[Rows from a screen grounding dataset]
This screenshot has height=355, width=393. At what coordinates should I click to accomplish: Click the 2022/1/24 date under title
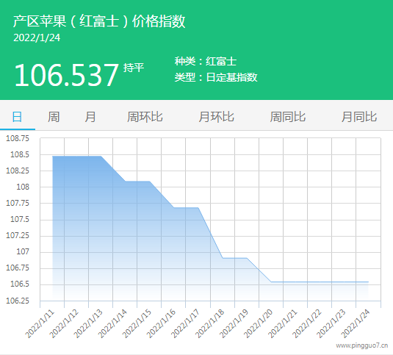[37, 38]
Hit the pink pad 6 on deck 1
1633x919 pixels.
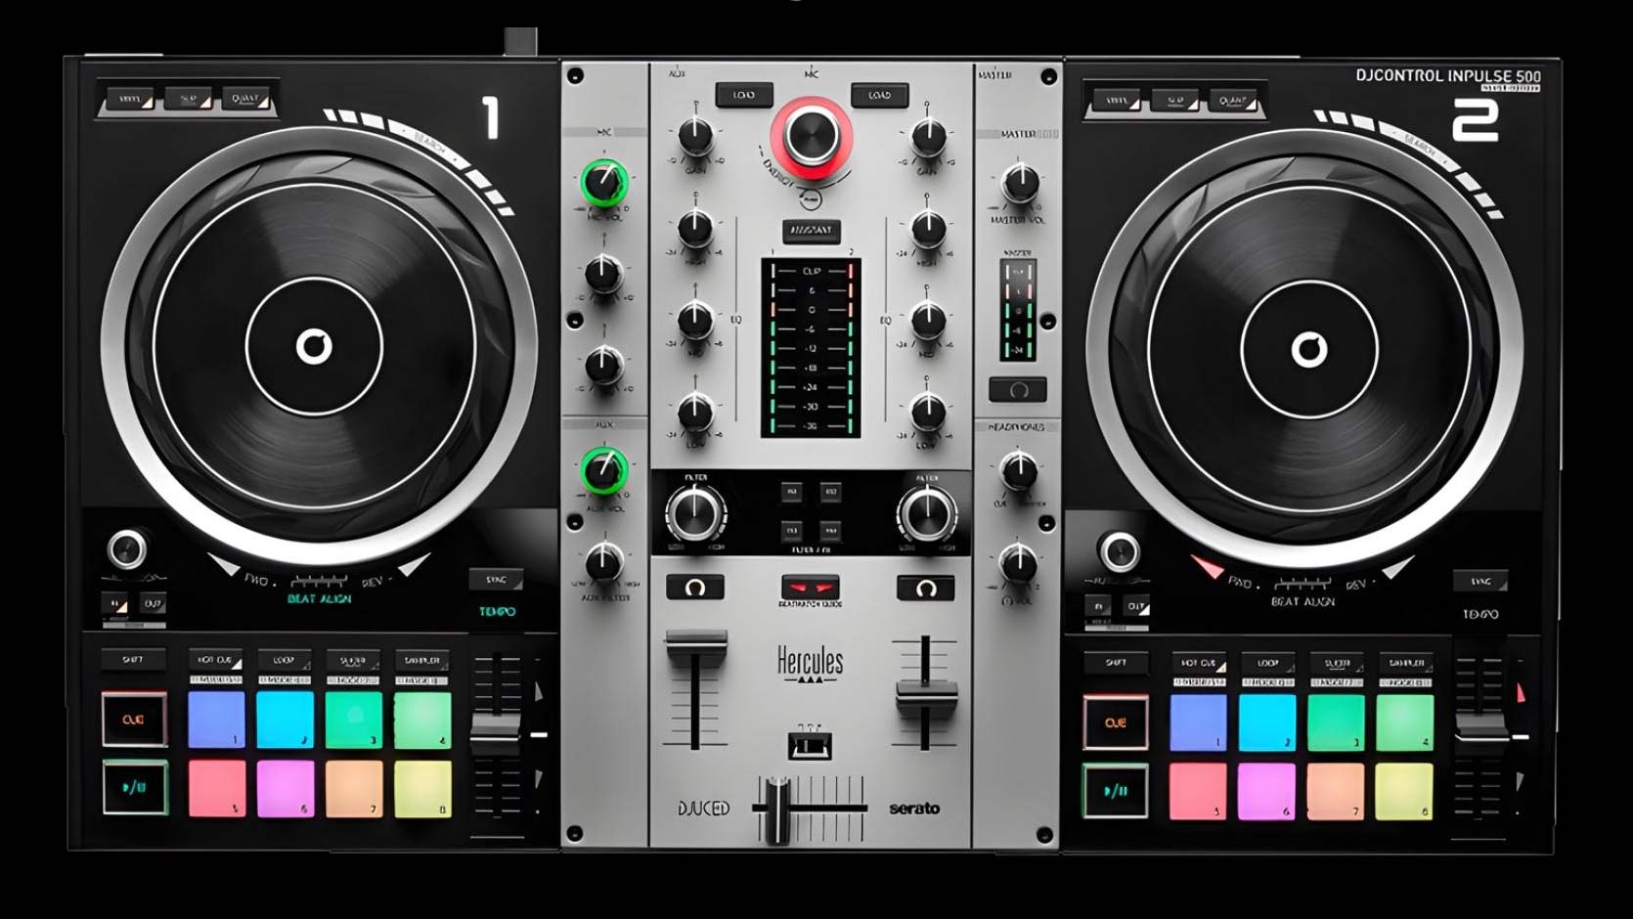point(286,789)
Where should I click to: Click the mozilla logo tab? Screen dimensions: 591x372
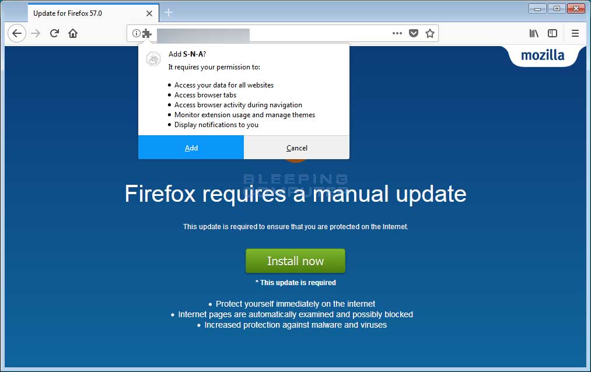tap(543, 55)
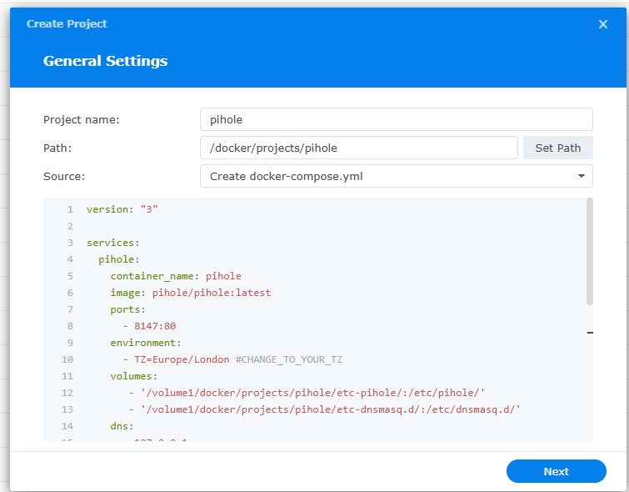
Task: Click empty line number 2 in the gutter
Action: point(70,226)
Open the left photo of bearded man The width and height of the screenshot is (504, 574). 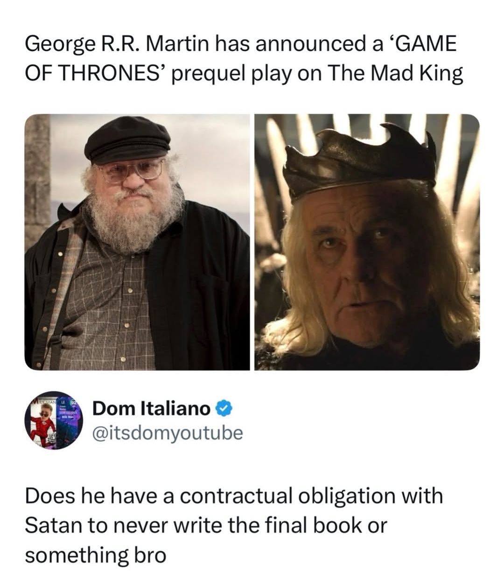(137, 242)
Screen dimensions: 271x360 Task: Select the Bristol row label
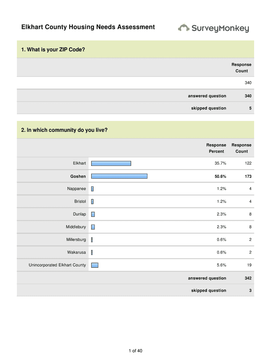[80, 201]
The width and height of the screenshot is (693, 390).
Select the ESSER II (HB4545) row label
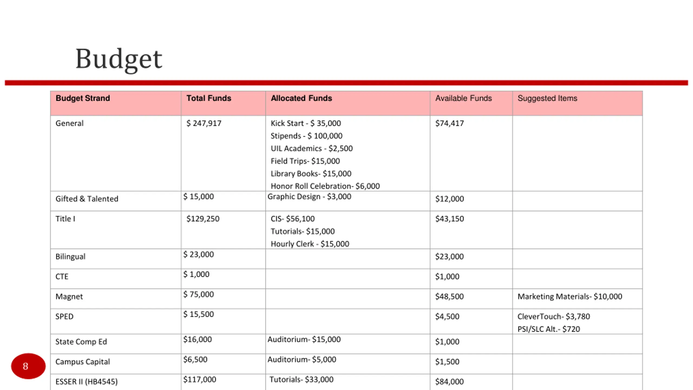tap(87, 382)
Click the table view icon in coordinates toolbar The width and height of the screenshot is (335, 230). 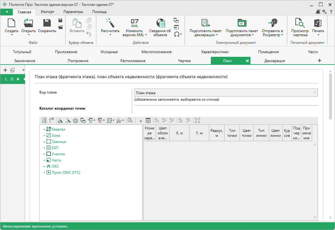(x=148, y=120)
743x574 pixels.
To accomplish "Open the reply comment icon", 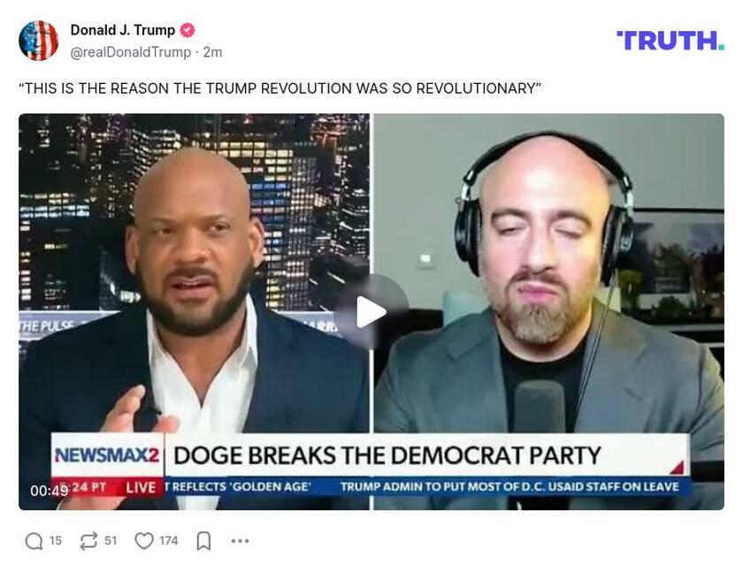I will (34, 540).
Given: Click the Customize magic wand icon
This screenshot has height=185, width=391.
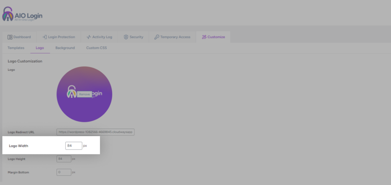Looking at the screenshot, I should (204, 37).
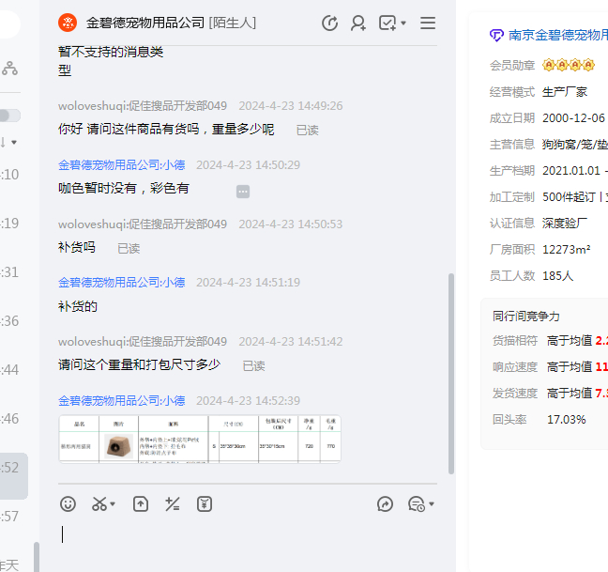Expand the scissors tool dropdown arrow
This screenshot has height=572, width=608.
(114, 505)
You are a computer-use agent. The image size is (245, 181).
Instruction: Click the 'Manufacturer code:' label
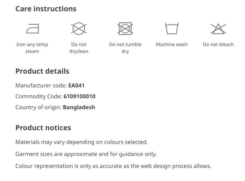41,86
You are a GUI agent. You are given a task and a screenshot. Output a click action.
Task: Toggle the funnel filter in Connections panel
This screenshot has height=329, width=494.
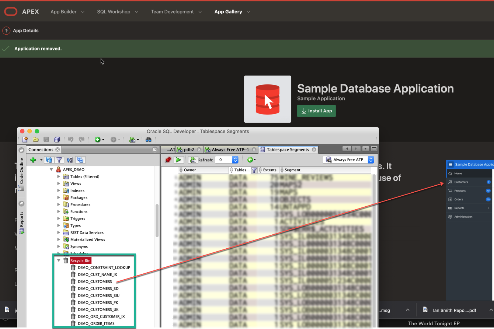(x=59, y=160)
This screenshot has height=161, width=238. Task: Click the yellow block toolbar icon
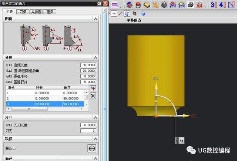click(x=147, y=5)
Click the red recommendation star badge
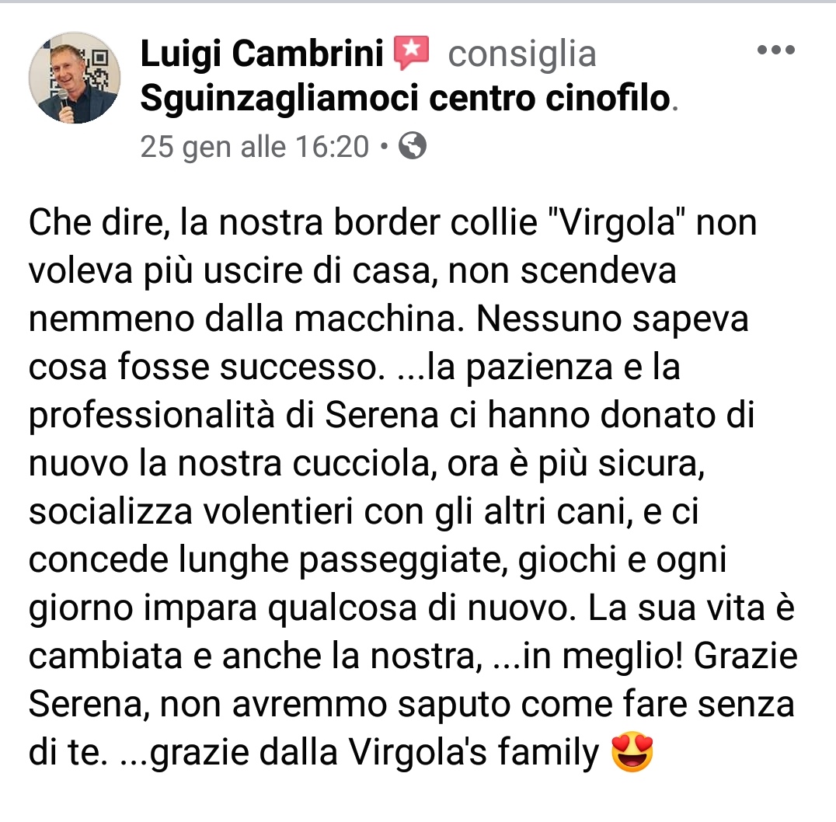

# What the task requires
Find each line in the records that contains the word "label" and copy those lines.

# Result for this exercise
Screen dimensions: 271x360 Task: Select the Bristol row label
Select the ESSER II (HB4545) row label
Instruction: Click the 'Manufacturer code:' label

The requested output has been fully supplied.